Jesus is always pointing to heaven as our  destination and illustrating his parables with revelatory actions. Himself on the mount of transfiguration, with Moses and Elijah of old, alive! – and a voice from heaven saying this is my beloved Son. Jesus on the cross, promising a crucified thief a place in paradise with him…

But Jesus tells us almost nothing specific about what to expect in the kingdom of heaven. Except this is one very big party… you don’t want to miss. The price of admission is faith working through love…

So I’m  not worried about what Jesus says about marriage in heaven. I’m remembering how he says elsewhere – we become one flesh in marriage, and what God’s brought together, let no one separate. And I’m trusting Jesus to work out all the what-if-this and what-about-that questions, all in their proper time. Most of all, I’m trusting Jesus when he says his kingdom of heaven is much better than we can imagine. So keep our eyes on the prize…

And the one thing I hear Jesus saying loud and clear today, not just for those who don’t believe, but for all of us all the time – is that God’s Not God of the dead – but God of the living. Resurrection life is about being truly alive – more alive than ever – And if we want to live forever with God in the bye and bye – I hear Jesus saying – be alive for God in the here and now. Because– He’s God of the living. And we’re all called to be like him, alive forever, through Jesus our Lord.
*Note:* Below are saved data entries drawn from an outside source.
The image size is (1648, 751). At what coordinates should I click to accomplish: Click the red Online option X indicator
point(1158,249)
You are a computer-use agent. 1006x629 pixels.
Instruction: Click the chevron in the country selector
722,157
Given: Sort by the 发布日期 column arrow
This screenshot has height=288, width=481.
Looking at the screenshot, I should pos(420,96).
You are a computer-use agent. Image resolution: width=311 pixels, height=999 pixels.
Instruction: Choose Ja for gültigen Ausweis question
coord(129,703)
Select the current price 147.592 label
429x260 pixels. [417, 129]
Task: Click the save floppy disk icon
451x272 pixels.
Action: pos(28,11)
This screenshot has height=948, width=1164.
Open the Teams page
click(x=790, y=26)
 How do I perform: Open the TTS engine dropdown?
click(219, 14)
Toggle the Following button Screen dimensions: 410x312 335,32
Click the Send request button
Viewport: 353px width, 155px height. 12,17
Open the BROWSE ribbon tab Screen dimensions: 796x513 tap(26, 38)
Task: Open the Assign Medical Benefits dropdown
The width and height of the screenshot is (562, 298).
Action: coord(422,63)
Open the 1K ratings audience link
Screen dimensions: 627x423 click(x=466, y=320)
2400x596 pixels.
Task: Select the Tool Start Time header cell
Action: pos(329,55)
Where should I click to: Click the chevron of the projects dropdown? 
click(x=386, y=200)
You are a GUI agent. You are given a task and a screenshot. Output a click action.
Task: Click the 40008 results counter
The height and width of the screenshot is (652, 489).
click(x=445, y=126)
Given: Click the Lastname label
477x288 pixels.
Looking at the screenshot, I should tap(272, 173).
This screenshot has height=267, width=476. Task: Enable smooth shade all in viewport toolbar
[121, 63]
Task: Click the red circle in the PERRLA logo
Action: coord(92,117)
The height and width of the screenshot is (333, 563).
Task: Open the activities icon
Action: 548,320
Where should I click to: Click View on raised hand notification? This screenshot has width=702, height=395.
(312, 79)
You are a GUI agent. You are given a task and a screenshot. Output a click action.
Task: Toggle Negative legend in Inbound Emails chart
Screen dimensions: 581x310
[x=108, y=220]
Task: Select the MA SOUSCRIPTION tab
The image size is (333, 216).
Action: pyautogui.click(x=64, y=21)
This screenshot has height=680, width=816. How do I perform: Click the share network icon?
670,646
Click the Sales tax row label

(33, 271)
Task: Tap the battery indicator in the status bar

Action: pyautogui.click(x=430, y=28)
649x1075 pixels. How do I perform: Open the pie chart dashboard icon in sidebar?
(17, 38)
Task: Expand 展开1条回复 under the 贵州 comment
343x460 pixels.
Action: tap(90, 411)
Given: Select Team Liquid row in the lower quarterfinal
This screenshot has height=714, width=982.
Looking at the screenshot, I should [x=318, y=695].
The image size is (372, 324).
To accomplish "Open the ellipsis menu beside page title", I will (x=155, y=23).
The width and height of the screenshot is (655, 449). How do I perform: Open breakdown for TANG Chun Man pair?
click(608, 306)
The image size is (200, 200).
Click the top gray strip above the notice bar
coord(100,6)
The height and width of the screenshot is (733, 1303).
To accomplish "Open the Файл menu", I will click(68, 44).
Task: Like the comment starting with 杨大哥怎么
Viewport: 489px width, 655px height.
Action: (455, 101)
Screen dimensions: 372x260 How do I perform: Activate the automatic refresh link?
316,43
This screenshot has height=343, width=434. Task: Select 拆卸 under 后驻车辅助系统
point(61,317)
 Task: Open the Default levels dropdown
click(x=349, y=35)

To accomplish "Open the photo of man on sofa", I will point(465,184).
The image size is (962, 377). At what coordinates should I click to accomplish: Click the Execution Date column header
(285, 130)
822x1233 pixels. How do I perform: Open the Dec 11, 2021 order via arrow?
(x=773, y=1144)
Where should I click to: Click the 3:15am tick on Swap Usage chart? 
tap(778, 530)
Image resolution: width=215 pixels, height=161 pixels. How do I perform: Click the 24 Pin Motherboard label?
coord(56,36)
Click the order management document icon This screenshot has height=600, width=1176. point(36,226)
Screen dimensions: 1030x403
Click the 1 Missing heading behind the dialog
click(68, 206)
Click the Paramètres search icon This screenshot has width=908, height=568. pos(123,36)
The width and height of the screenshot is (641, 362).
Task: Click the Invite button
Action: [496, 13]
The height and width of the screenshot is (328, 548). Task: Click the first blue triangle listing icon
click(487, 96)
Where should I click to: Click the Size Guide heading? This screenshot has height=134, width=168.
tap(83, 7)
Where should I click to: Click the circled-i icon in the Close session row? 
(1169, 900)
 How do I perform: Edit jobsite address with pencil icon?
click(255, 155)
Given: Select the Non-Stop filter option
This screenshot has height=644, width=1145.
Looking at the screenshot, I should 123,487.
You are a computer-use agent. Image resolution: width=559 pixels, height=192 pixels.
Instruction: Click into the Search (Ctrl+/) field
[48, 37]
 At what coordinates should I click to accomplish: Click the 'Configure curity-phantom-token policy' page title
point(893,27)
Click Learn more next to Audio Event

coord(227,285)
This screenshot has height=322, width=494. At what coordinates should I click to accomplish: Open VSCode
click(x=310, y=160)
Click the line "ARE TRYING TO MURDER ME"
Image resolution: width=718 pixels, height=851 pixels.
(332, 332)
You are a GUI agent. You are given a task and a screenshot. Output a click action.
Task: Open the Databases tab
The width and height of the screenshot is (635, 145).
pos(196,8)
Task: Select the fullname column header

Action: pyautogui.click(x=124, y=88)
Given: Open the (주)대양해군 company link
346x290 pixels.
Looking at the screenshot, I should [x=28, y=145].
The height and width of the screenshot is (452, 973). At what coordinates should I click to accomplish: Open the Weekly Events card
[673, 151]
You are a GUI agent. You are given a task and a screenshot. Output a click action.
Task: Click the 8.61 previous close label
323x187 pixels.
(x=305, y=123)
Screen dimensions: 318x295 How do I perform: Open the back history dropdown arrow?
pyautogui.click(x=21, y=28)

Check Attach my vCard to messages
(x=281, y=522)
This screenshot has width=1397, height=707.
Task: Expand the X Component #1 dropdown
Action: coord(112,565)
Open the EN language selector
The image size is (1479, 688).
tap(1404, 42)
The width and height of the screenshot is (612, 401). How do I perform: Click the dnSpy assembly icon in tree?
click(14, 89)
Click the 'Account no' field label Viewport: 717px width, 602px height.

Good News! (If we can hear it – maybe we can say –) Amen.


Exodus 3:1-6

Moses was keeping the flock of his father-in-law Jethro, the priest of Midian; he led his flock beyond the wilderness, and came to Horeb, the mountain of God. There the angel of the Lord appeared to him in a flame of fire out of a bush; he looked, and the bush was blazing, yet it was not consumed. Then Moses said, I must turn aside and look at this great sight, and see why the bush is not burned up.” When the Lord saw that he had turned aside to see, God called to him out of the bush, “Moses, Moses!” And he said, “Here I am.” Then he said, “Come no closer! Remove the sandals from your feet, for the place on which you are standing is holy ground.” He said further, “I am the God of your father, the God of Abraham, the God of Isaac, and the God of Jacob.” And Moses hid his face, for he was afraid to look at God.

Acts 23:6-11

When Paul noticed that some were Sadducees and others were Pharisees, he called out in the council, “Brothers, I am a Pharisee, a son of Pharisees. I am on trial concerning the hope of the resurrection of the dead.” When he said this, a dissension began between the Pharisees and the Sadducees, and the assembly was divided. (The Sadducees say that there is no resurrection, or angel, or spirit; but the Pharisees acknowledge all three.) Then a great clamor arose, and certain scribes of the Pharisees’ group stood up and contended, “We find nothing wrong with this man. What if a spirit or an angel has spoken to him?” When the dissension became violent, the tribune, fearing that they would tear Paul to pieces, ordered the soldiers to go down, take him by force, and bring him into the barracks. That night the Lord stood near him and said, “Keep up your courage! For just as you have testified for me in Jerusalem, so you must bear witness also in Rome.”